- _WHAT NEEDS TO BE DONE_
State how many of the lines below contain the word "height" in that exact case. Give only the number.

- _INFORMATION SHOWN_

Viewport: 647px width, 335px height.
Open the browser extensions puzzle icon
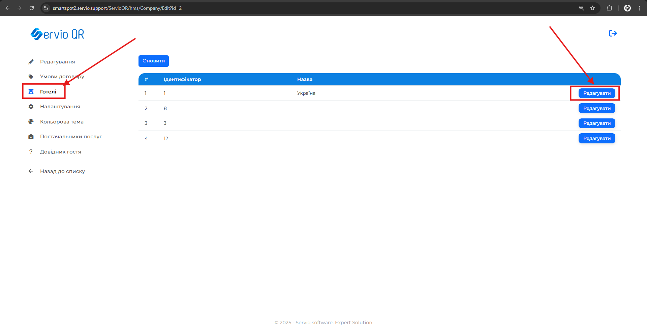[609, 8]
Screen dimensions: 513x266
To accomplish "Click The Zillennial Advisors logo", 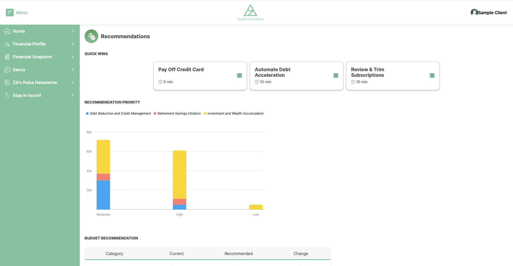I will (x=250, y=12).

--

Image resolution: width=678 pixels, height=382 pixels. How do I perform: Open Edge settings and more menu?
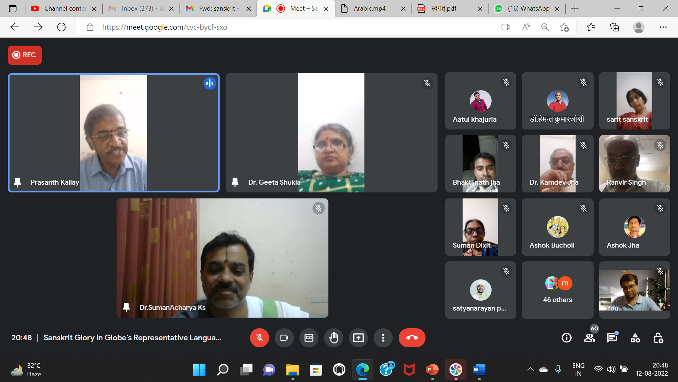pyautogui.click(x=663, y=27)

- _COMPLETED TASK_
2